This Bill deals with a number of different classes of officials. First of all, it deals with what has been described as Dáil Civil Servants. These are officials who have been in the employment of the First and Second Dáil, and who have been absorbed into the Civil Service of the Saorstát. By machinery that has been set up by this Bill, it is proposed to give them the superannuation advantages that the present Civil Service of the Saorstát enjoys. There was a verbal undertaking by more than one member of the old Dáil Cabinet that these advantages would be given to them, and we are carrying out or redeeming that pledge in the First Section. As regards the Second Section, it deals with the reinstatement of persons who were dismissed from the Civil Service for political reasons. During the last five or six years a number of Civil Servants were dismissed—mainly for political causes. Quite a number of others were dismissed for other causes. A great many representations were made, shortly after the Provisional Government came into being, with a view to having these cases reconsidered. A committee was set up by the Minister for Finance, the membership of which was disclosed to the Dáil. In fact it was at the express wish of a number of members of the Dáil that the Committee was set up. They examined and investigated a very large number of cases, restoring to their office a large number of Civil Servants.
Once their term of office was determined when they were brought back again, it was necessary to bridge the periods, in order to give them the advantages that they would have had if their terms of appointment had not been determined. The third Section deals with the reinstatment of members of the Dublin Metropolitan Police dismissed for the same reasons. There was not a very large number of them, and, speaking from memory, I do not think it reached a dozen, but I am not banking on that as being an absolutely correct statement. At the moment my information is that there were half-a-dozen, but if they numbered two dozen I would not be surprised. Section 4 deals with certain cases of persons belonging to three particular forces—the Criminal Investigation Department, Citizens' Defence Force, and the Protective Force. Two of these —the Criminal Investigation Department and the Protective Force—figured in the Estimates.

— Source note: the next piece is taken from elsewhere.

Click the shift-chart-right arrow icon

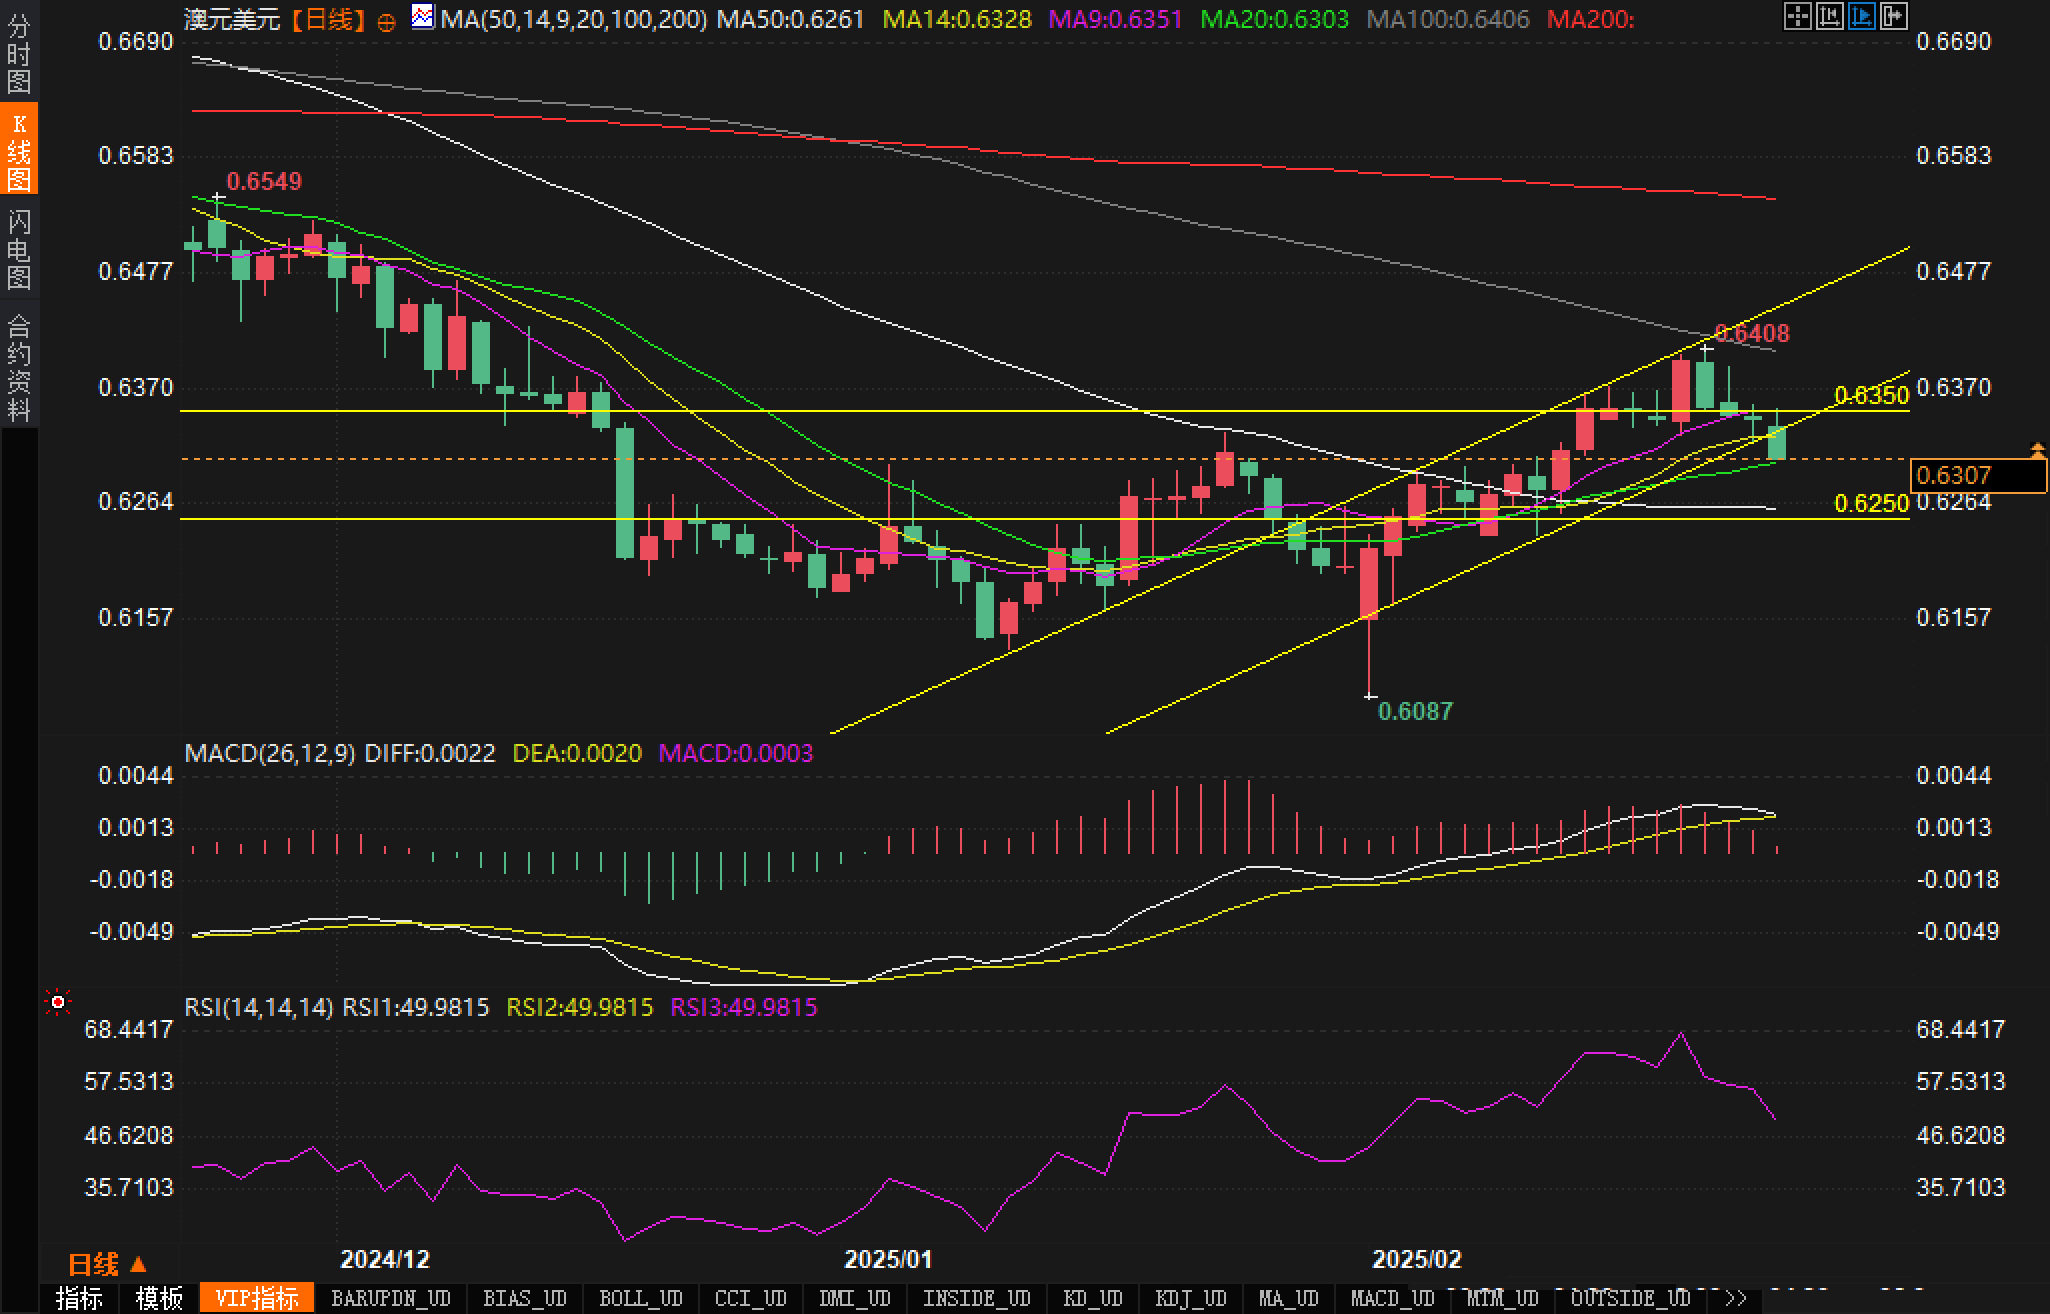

The Citizens' Defence Force does not figure in the Estimates. A number of questions were raised in the Dáil as to what this Force was, by whom it was officered, and other questions of that nature were asked. The Criminal Investigation Department is well known, and I do not expect it is necessary to go into any explanation of it. The Protective Force is also described in the Estimates, and I think no question will arise about it. The third one—the Citizens' Defence Force—was mobilised about March or April. Perhaps some of the members were mobilised in February. I do not remember the exact date. We found after it was mobilised that there was no fund from which the services of its members could have been allowed for. It was paid out of the Secret Service Fund. These men belonging to these two organisations were mainly used for protecting houses, sometimes for protecting persons. They carried arms, and in some cases there were casualties amongst them. One case occurred in Beresford Place where, it may be in the recollection of the Seanad, a bomb was left outside the Income Tax office, and the man on duty there unfortunately opened the door, and the bomb exploded, killing him. Now, we consider that that man gave his life in the defence of the State, and if there were dependants, that those dependants should have some means provided for them by the State for the loss and sacrifice they made for its safety. Some of them were wounded— some accidentally. The particular charge in that case will not be very considerable.
The fifth clause is—it appears that somewhere about 1914 the amendment of the Teachers' Pension Rules was in contemplation, but it appears that this particular amendment or order, or whatever it was at the time, did not come into operation until October, and the Pensions Increase Act of 1920 dealt with the period —I think it was—the 4th of August, 1914. Although it is generally admitted that the Pensions Act ought to have applied to the particular amendment that was made in the Teachers' Pension Rules, but could not, by reason of the dates, the teachers who benefited by the amendment did not get any increase in the amounts that they benefited by according to this particular amendment Last year, very shortly after the Provisional Government was set up, representations were made to General Collins, who was Chairman of the Provisional Government, and he undertook to rectify this particular grievance that the teachers believed themselves to be suffering from by reason of this. We rectified the mistake as from April, 1922, redeeming his promise to that extent.
Sections 6, 7 and 8 deal with certain technicalities of the law giving to certain individuals rights that they ought to possess, but by reason of the change of Government or the change of certain Departments they might possibly suffer disadvantages if power were not taken here to rectify them. Also, in Section 7 there is provision made for determining certain funds and giving certain legal definitions to funds which might otherwise lead to dispute and to the disadvantage of certain officials. That is a brief summary of the main purposes of the Bill.